The woman who babysat me when I was very little, who is also named Chris, came to the memorial.  It was nice to see her, and relatives I never see, too, like my Uncle Dick and his wife Marianne.
 
Strangers, patients, and friends of Kim's were talking to me, saying how great she was.  Yes, I agreed, and tried not to cry in their face.  I actually did burst into tears a few times when patients who recognized me from photos asked if I was Kim's sister and told me how wonderful she was as a doctor, or when people I actually knew just came up to me and said they were sorry.  I probably should've just been watching it all from a video drone or something, thereby reducing my social anxiety to zero and eliminating the embarrassment of sobbing when people talked to me. 
 
Anyway, I don't really care about how stupid I seemed to anyone or how sweaty I may have been.  All that matters is that Kim is gone, and no one is happy about that, since everyone loved her.
 
I so appreciate the lovely memorial that Juli set up.  I don't know how she does it - she is younger than I am, yet so much stronger, more sane, and capable.  She's also prettier, more fun, and a lot of other good things, but let's not start any sibling rivalry!  Ha ha.
 
Seriously, though, Juli did such an excellent job, at a time when Mom wasn't up to handling things, and neither was I.  I know some people couldn't make it to the memorial, since Kim knew people from all over the country, but the people who were there (and there were pretty many), were all there trying to come together and honor her, which is what it was all about.
 

Tuesday, October 6, 2015

Laughter is the Best Medicine

 
Dr.

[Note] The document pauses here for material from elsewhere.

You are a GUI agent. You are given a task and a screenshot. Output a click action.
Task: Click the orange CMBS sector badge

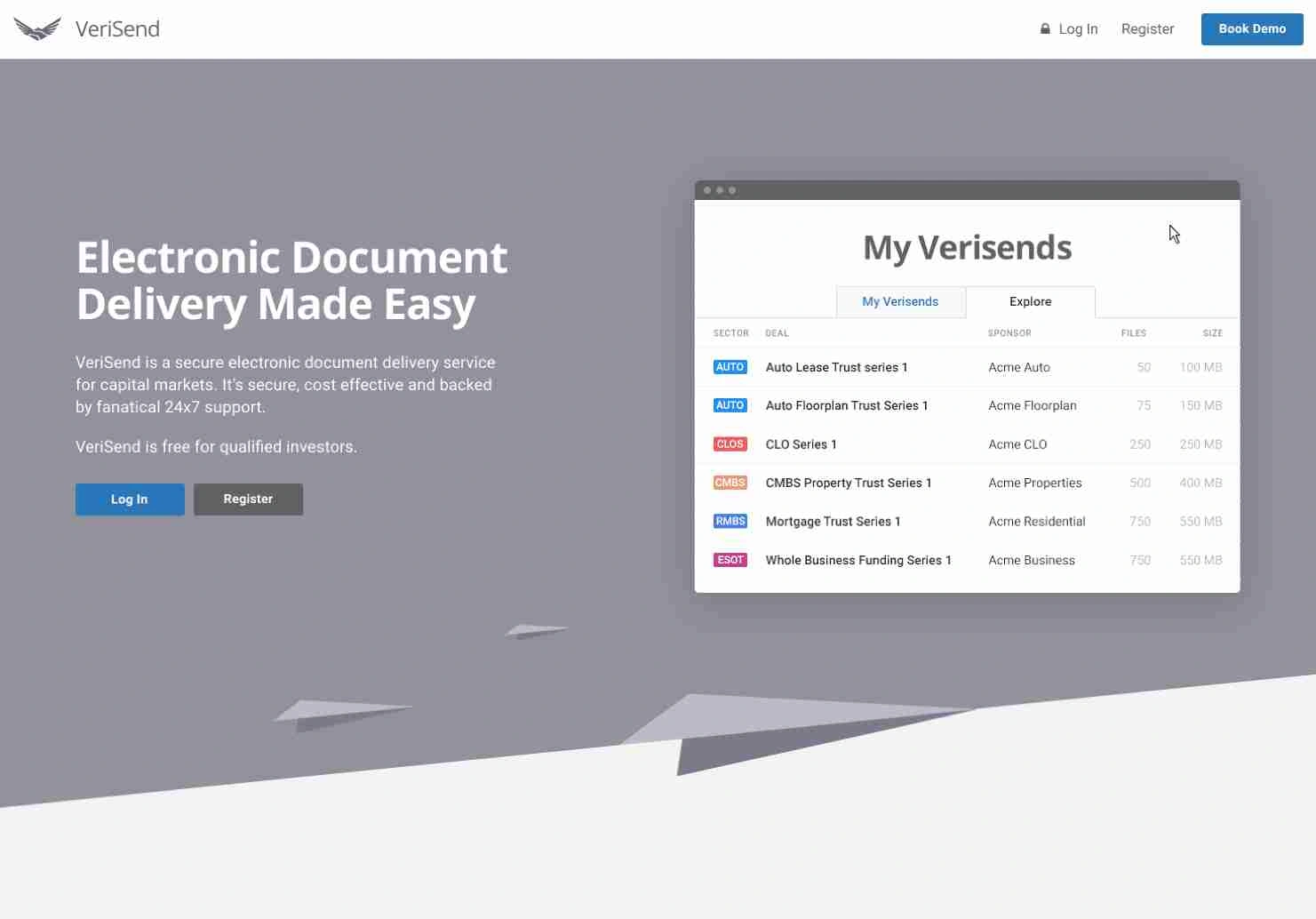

Kim Saxe I'm sure would have agreed - laughter is the best medicine. 
 
Some of us grieve even harder over the loss of her because of her son.  We worry because losing your loving, caring mother at age 5 is just not right.  We worry also that he won't remember her enough.  I hope some of the things I post here will help him to know her better, when he's a bit older.
 
Kim's son loves to play video games and laugh a lot.  He and I laugh over the silliest things.  They usually aren't even that funny, to other people, but for some reason we just crack up and it's the best thing ever.
 
Kim and I enjoyed that same kind of laughter many times, but I remember one time in particular, back in the apartment days that I mentioned previously, when she was about 11, and I was a bit older.  We had to share a bed and one night ended up going to bed at the same time and for some reason were having a real giggling fit.  Maybe we were super-tired or who knows what, but we kept busting out laughing over silly things when we were supposed to be sleeping.
 
One thing that kept happening was we'd both be laughing super-hard, then finally we'd stop and then sigh, and that would start us laughing all over again.  Mum yelled from her room for us to shut up and go to sleep because she had to work the next day.  Of course, that just made us laugh even more, like when your friend or cousin makes you laugh in church and it's the very last thing you should be doing, but that's why it happens, for some of us silly people.
 
Anyway, it was a great memory.  I only wish Kim's son had had more time to make more of his own memories with her, too.  He missed out on a lot, only having her for such a short time.  Nothing can replace the hugs, laughter, and love he would get from Kim, if she were here.  A mother is a special thing.  We all try to help fill the gap.  His grandma (our mum) does a lot and is so good with him and good for him.  She's devoted incredible amounts of her time and energy to trying to help him to be happy. 
 
Like I've said before, I write these things to help myself, but also to maybe help others who knew Kim, or people going through similar losses.  I don't really have any answers for feeling better during grief, other than to cherish the ones who are here, and love and take care of each other during these tough times we experience.  That's all we can do, I guess.